I noticed something today. When I run my game on my laptop (Chrome and Safari on Macbook) with WEBGL (set to AUTO which selects WEBGL) gives me horrible performance. FPS goes down towards 16 if I go a bit nuts on the particle generators.
However, switching to CANVAS gives me rock solid 60 fps and smooth experience for a while but then the application comes to a direct halt with the following error message (looping in the console) without any input to the game, i.e. just by idling:
[Error] CanvasRenderingContext2D.save() has been called without a matching restore() too many times. Ignoring save().
render (vendor.js:41118)
render (vendor.js:31459)
render (vendor.js:55109)
render (vendor.js:53365)
step (vendor.js:38578)
step
step (vendor.js:64532)
step
step (vendor.js:37736)
(Sorry for the vendor.js references, map is not working when testing on Safari for me right now)
Any ideas what is going here?
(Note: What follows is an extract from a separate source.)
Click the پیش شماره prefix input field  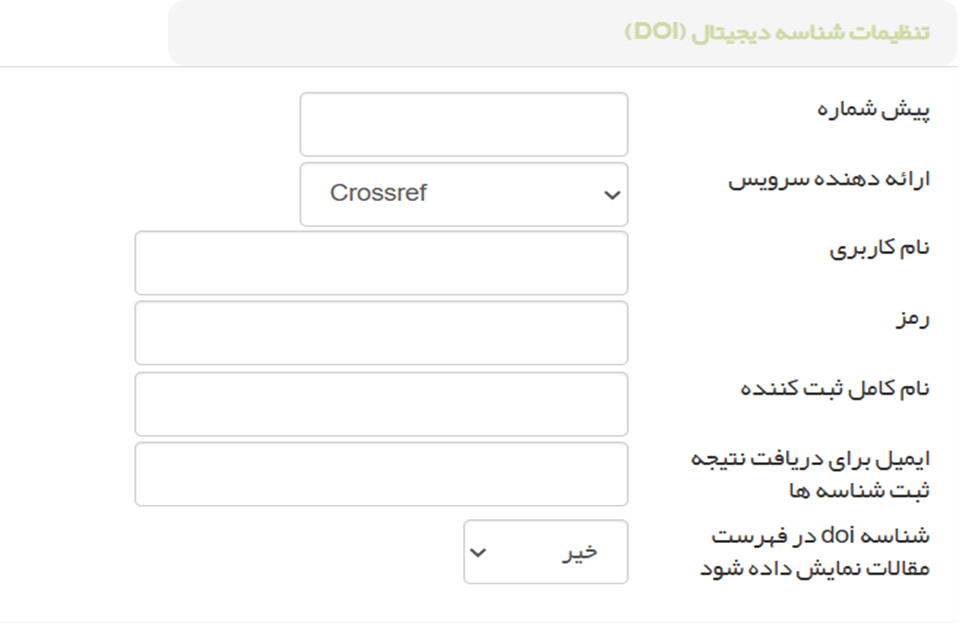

I am kind of perplexed why Canvas has so much better performance, and then also not sure why it is crashing all of a sudden - maybe they are tied together but I can clearly see that the fps in canvas mode is higher and much smoother.
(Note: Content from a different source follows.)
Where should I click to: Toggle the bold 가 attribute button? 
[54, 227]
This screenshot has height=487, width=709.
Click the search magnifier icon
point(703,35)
The error seems like a bug, but would be difficult to figure out without knowing what you actually render and where exactly it comes from.
As for WebGL being slower, could it be possible your laptop has dedicated GPU, but it’s not enabled on chrome, and the integrated GPU can’t handle it? Or WebGL is being entirely simulated by CPU, or something along those lines. Does it happen for any WebGL content?
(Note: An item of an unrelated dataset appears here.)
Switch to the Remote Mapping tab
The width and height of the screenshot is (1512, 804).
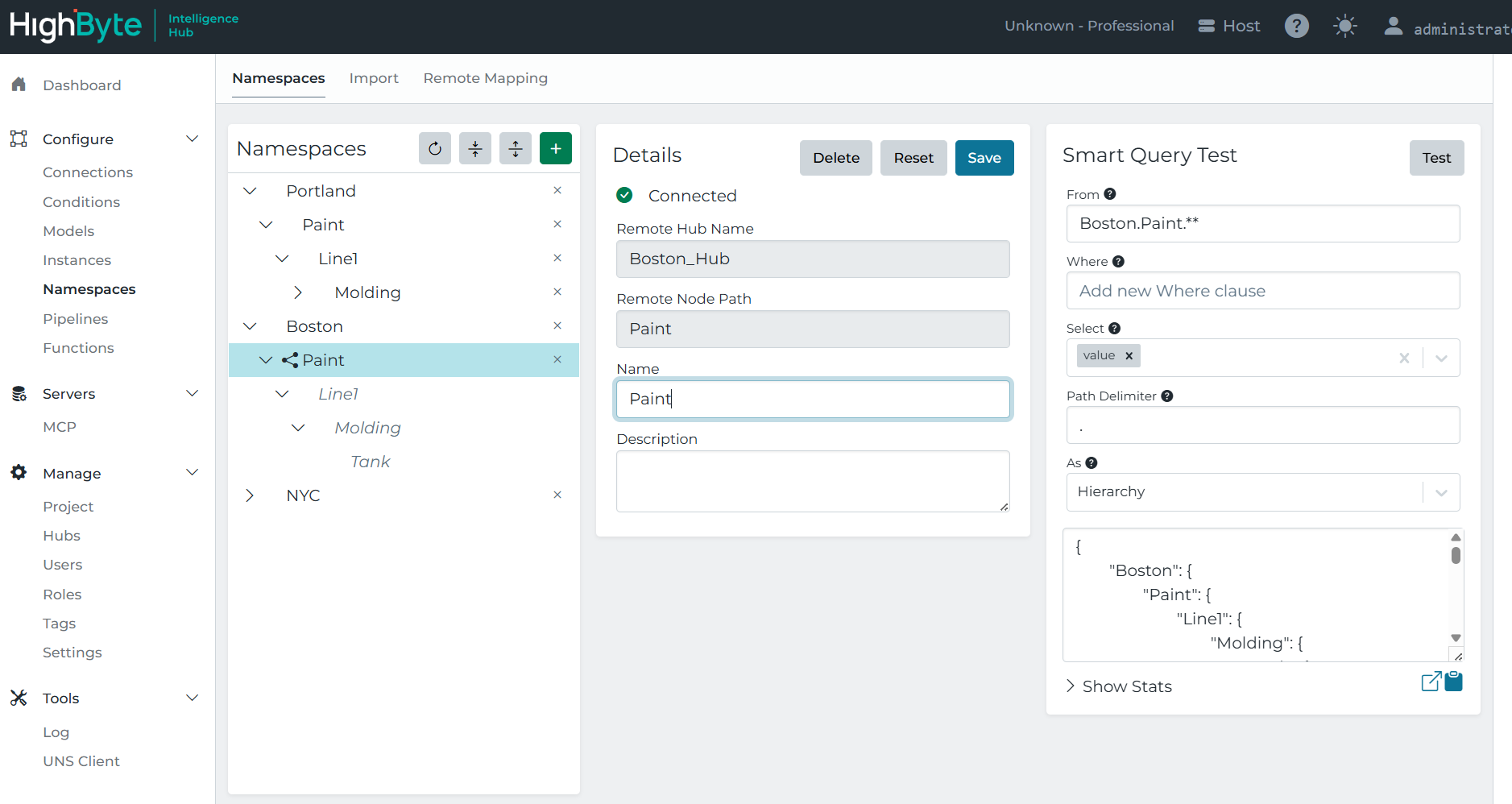click(x=485, y=78)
I think all scenarios described below are possible, this is a small macbook (2018 model though) and it has notoriously bad performance which is why I tend to use it to check performance.
The render call must be within Phaser as I don’t have any render function in my code.
I also got a fair amount of weird bugs when rendering in Canvas but unfortunately I have not been able to reproduce this in a codepen (not yet anyway).
So, I narrowed down at least one suspect now. On my iPad (2018 model) I get an fps of about 3 frames per second. However, if I remove a mask that I am using then the framerate jumps up to 50. Below is a representation of what I do. Why is masking destroying performance on iOS? Am I doing something stupid here?
let viewPort = new Phaser.Geom.Rectangle(x, y, width, height);
let shape = scene.add.graphics();
shape.lineStyle(0, 0xff0000, 0);
shape.fillStyle(0xffffff, 0);
shape.strokeRect(viewPort.x, viewPort.y, viewPort.width, viewPort.height);
shape.fillRect(viewPort.x, viewPort.y, viewPort.width, viewPort.height);
let mask = new Phaser.Display.Masks.GeometryMask(scene, shape);
this.container.setMask(mask); // Commenting this out solves the issue on iOS
I turned off antialiasing in the game config which gives me enough frame rate to keep the game smooth. I don’t think this is a fix for the mask but rather just a work around to get better fps.
We also added a check, so if mobile then antialias = false because on mobile devices you can hardly tell the difference due to the high pixel density on the small screen anyway.
One thing we did do was to use only one mask instead of five as originally. The issue is still there of course but it got a bit better. Using bitmap instead of geometry made no difference we could observe.
Everytime you draw to a graphics object, it is something that webgl must draw. In other words, you are are drawing 3 shapes in the above example every frame, and they aren’t getting cleared out of your memory or essentially memory leak.
edit: thinking more on this, you are probably losing the reference to shape if you are running the above code in update loop. you should store a reference to it either via this.shape or create the graphics object outside of this function in a more global scope to have a reference to it to clear it, or possibly create it in create method, but make draw method occur only during update loop (which also will be cleared once per frame).
Hi!
We had a similar problem and we gave up using masks completely, instead of masks we use cameras. The camera gives a similar effect as the mask, but it is more difficult to use.